Bloody Difficult Women

Tom Walker's Bloody Difficult Women peers back into the almost forgotten history of 2016, when the incumbent Prime Minister, Theresa May (Jessica Turner), tried to push Article 50 through without consulting Parliament, and the resultant legal challenge brought by Gina Miller (Rita Estevanovich). The play depicts this as a schism bracketed between these two "Bloody Difficult Women" as they try to withstand the media scrutiny, machinations of the Daily Mail and the various attitudes of men who surround them.

It's curious that the seeming intent of this piece is to comment on the lives of these two women, on opposite sides of a legal, political, and in some ways socio-cultural divide. But this does get obfuscated by so much of the play being framed around various men involved with the situation, most notably, the inclusion of many scenes of Daily Mail Editor in Chief Paul Dacre (Andrew Woodall), who swears and curses through patriotic goggles, scornfully bleating about Brexit and the nerve of Miller for stymying the break from the EU.
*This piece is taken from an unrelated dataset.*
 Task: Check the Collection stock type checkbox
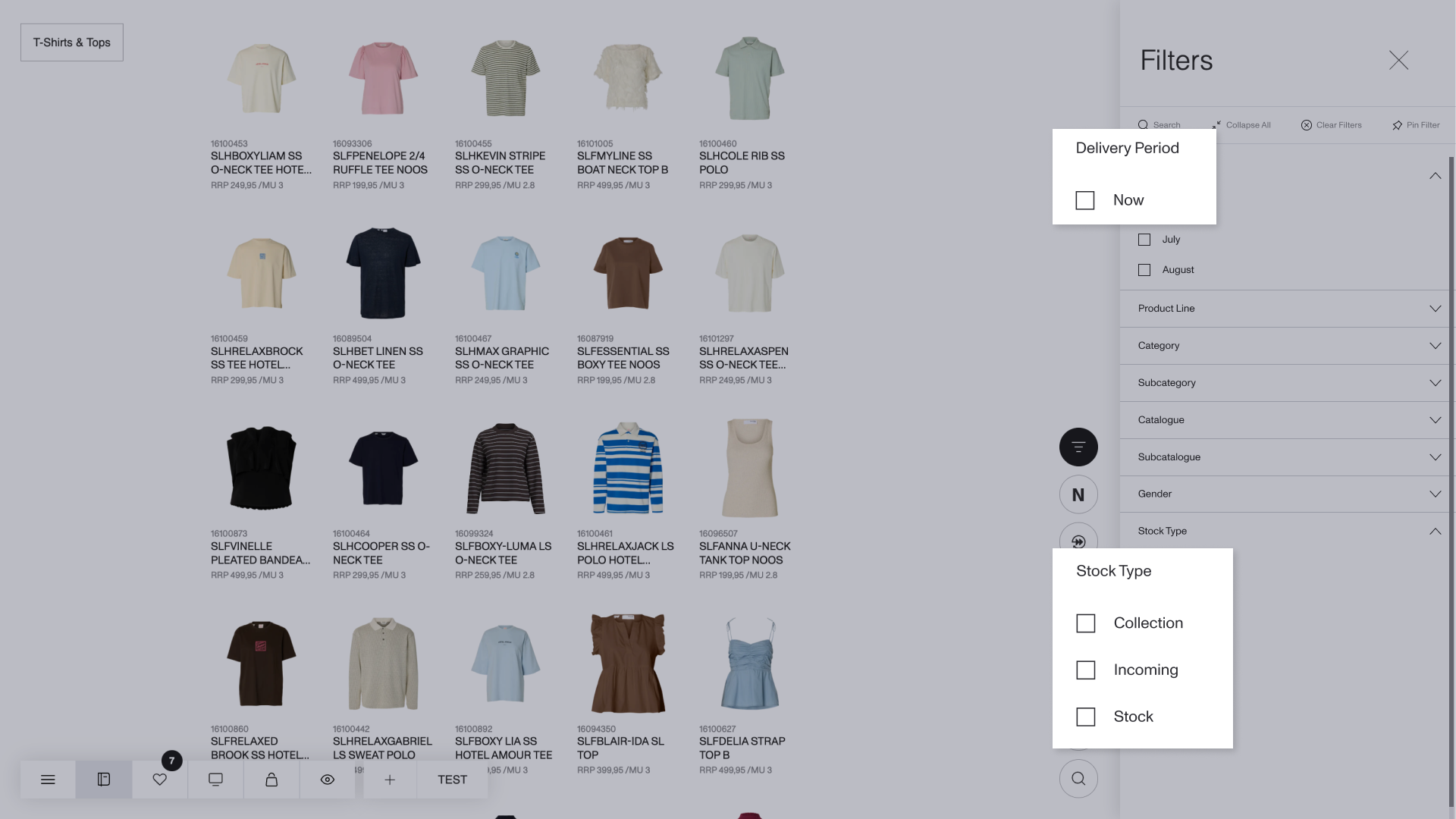pyautogui.click(x=1086, y=623)
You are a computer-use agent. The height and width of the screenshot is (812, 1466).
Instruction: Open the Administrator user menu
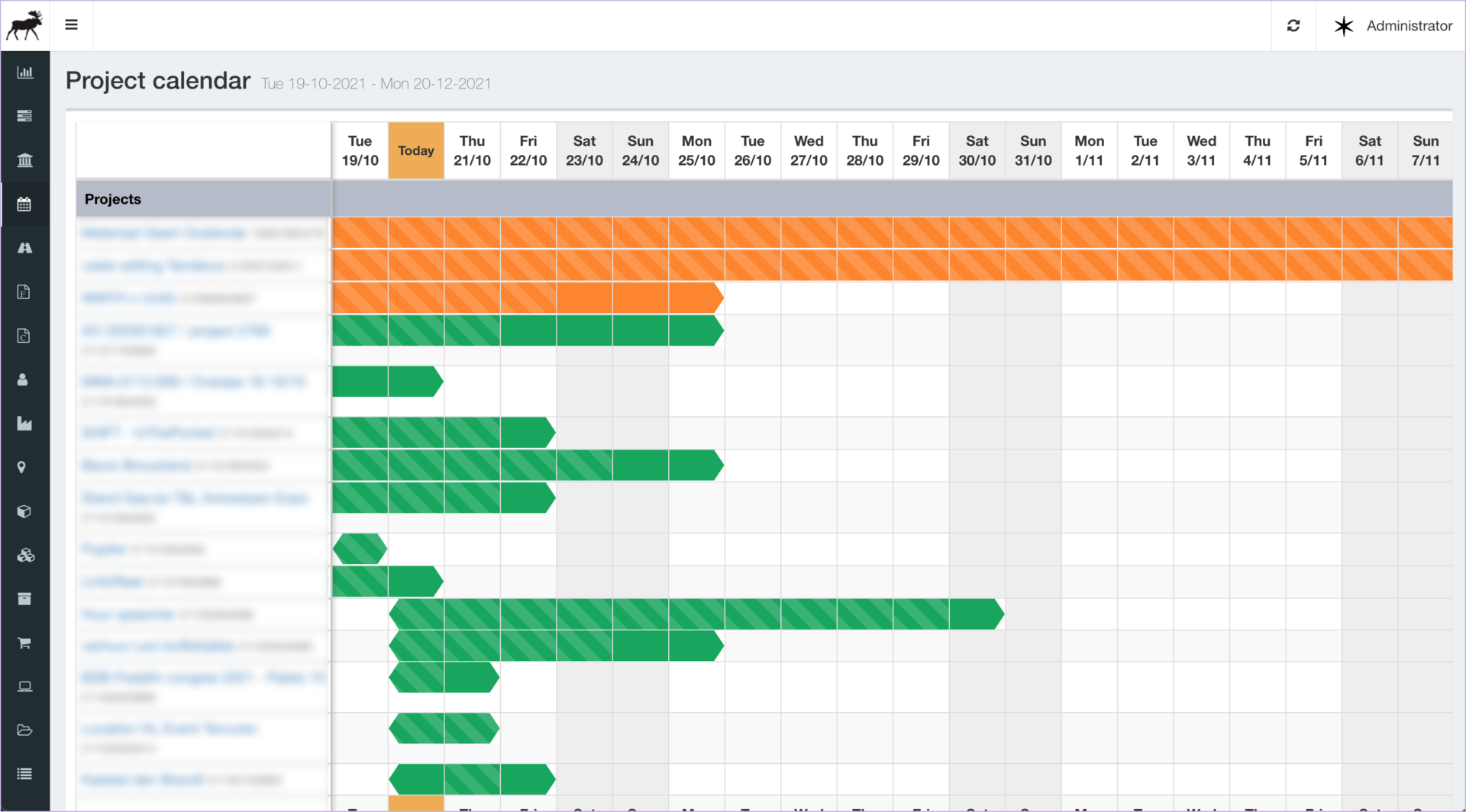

It creates a strange effect, particularly as the scenes of the Millers are so self-serious in comparison with the almost comically villainous newsroom scenes and May and Hugh Rosen's (Graham Seed) cabinet-room bickering that at times the play feels oddly like a mash-up of scenes from Drop the Dead Donkey, House of Cards, and Yes, Prime Minister. Luckily, it also manages to remain as consistently compelling and entertaining as each of those shows despite these slight tonal inconsistencies.

It's a riveting and intelligently written and directed play, which manages to compress the timeline of complex events into an entertaining and easy to understand narrative without ever feeling facile. It does all come to a rather unexpected ending, which, while satisfying thematically, still feels a little unearned. It's clear Walker has his sights set clearly on whom he believes the real villains of the piece are, but in a play which feels like a softly spoken bellow of rage, it's perhaps enough to end with the audience feeling, if nothing else, a little hopeful about the future.